= Problem to solve =
Copy out every row from the one containing "Wetter (428, 347)" down to the one containing "United States (267, 161)", keeping both of those rows and changing nothing.

** Begin Records shown **

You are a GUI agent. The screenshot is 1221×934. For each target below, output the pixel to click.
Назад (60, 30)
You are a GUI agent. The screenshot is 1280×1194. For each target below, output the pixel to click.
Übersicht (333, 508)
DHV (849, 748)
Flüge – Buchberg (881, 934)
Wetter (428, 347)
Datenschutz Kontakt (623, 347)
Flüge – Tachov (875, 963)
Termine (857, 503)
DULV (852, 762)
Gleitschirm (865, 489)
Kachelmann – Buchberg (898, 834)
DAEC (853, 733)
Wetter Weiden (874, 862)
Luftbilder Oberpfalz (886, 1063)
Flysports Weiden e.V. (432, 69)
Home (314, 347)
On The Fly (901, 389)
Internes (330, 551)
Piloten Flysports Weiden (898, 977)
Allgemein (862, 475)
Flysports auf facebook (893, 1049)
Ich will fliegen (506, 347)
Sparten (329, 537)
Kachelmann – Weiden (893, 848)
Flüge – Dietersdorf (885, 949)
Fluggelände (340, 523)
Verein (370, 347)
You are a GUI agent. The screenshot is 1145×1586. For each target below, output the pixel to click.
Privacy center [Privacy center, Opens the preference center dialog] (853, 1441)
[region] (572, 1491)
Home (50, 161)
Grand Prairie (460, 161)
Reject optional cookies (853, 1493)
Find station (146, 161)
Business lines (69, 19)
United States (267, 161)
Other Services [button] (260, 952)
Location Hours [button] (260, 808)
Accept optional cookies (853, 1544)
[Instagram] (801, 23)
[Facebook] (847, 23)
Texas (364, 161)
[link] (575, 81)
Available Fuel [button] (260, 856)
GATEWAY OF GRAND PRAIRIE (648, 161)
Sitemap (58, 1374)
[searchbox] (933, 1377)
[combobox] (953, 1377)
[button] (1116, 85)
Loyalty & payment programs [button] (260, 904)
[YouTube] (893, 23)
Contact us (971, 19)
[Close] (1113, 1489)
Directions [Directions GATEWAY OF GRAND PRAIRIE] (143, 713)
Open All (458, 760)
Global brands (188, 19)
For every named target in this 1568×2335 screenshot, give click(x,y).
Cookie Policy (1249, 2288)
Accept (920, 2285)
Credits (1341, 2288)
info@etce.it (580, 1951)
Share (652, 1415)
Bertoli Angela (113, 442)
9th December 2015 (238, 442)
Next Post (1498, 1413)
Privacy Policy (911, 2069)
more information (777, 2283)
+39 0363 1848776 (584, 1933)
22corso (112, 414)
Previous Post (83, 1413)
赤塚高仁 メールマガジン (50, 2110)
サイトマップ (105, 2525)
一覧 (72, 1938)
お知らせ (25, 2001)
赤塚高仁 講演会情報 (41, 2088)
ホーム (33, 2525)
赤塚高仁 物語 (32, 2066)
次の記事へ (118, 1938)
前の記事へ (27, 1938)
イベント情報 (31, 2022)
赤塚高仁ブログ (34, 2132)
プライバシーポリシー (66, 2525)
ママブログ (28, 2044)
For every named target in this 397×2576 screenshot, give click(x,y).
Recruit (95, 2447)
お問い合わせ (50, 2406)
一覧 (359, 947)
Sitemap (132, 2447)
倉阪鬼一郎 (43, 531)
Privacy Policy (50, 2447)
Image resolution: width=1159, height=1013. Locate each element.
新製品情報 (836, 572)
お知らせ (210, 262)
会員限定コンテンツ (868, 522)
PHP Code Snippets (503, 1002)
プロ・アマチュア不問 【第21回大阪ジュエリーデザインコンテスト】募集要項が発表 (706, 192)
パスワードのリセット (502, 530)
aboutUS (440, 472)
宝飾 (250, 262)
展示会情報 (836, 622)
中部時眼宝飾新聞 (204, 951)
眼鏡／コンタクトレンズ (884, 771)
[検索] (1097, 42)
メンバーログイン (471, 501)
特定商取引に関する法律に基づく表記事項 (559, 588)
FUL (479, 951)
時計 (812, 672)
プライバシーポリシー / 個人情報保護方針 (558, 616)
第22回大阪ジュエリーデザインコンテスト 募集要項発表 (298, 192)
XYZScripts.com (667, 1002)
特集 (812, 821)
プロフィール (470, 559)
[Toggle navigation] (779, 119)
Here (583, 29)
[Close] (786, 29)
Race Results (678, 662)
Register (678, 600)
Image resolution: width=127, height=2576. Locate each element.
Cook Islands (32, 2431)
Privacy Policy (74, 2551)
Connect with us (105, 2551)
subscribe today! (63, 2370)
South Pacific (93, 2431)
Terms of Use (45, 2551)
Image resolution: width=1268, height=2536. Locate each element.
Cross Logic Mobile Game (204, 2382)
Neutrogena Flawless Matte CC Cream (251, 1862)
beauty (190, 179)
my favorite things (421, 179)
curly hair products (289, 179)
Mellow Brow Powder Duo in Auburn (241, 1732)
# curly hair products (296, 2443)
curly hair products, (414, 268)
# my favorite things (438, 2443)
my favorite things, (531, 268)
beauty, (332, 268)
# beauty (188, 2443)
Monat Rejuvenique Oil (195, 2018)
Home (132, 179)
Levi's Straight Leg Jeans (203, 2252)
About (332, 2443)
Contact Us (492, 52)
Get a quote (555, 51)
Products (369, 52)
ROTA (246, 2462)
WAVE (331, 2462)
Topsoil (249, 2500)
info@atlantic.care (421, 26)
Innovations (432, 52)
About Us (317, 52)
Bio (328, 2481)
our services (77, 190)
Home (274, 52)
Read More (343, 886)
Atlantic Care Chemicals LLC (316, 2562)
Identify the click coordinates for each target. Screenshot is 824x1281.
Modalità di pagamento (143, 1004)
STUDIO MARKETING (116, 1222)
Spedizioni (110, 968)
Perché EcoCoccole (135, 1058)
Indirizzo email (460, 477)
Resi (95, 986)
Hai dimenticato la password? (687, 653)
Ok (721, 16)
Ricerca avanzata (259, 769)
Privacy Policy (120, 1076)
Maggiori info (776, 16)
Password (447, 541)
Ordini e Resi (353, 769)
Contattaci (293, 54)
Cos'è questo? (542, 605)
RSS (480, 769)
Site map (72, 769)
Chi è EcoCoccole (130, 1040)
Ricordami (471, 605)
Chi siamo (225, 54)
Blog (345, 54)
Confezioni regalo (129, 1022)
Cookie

** End Records shown **

= Answer to this problem =
Wetter (428, 347)
Datenschutz Kontakt (623, 347)
Flüge – Tachov (875, 963)
Termine (857, 503)
DULV (852, 762)
Gleitschirm (865, 489)
Kachelmann – Buchberg (898, 834)
DAEC (853, 733)
Wetter Weiden (874, 862)
Luftbilder Oberpfalz (886, 1063)
Flysports Weiden e.V. (432, 69)
Home (314, 347)
On The Fly (901, 389)
Internes (330, 551)
Piloten Flysports Weiden (898, 977)
Allgemein (862, 475)
Flysports auf facebook (893, 1049)
Ich will fliegen (506, 347)
Sparten (329, 537)
Kachelmann – Weiden (893, 848)
Flüge – Dietersdorf (885, 949)
Fluggelände (340, 523)
Verein (370, 347)
You are a GUI agent. The screenshot is 1145×1586. For each target below, output the pixel to click.
Privacy center [Privacy center, Opens the preference center dialog] (853, 1441)
[region] (572, 1491)
Home (50, 161)
Grand Prairie (460, 161)
Reject optional cookies (853, 1493)
Find station (146, 161)
Business lines (69, 19)
United States (267, 161)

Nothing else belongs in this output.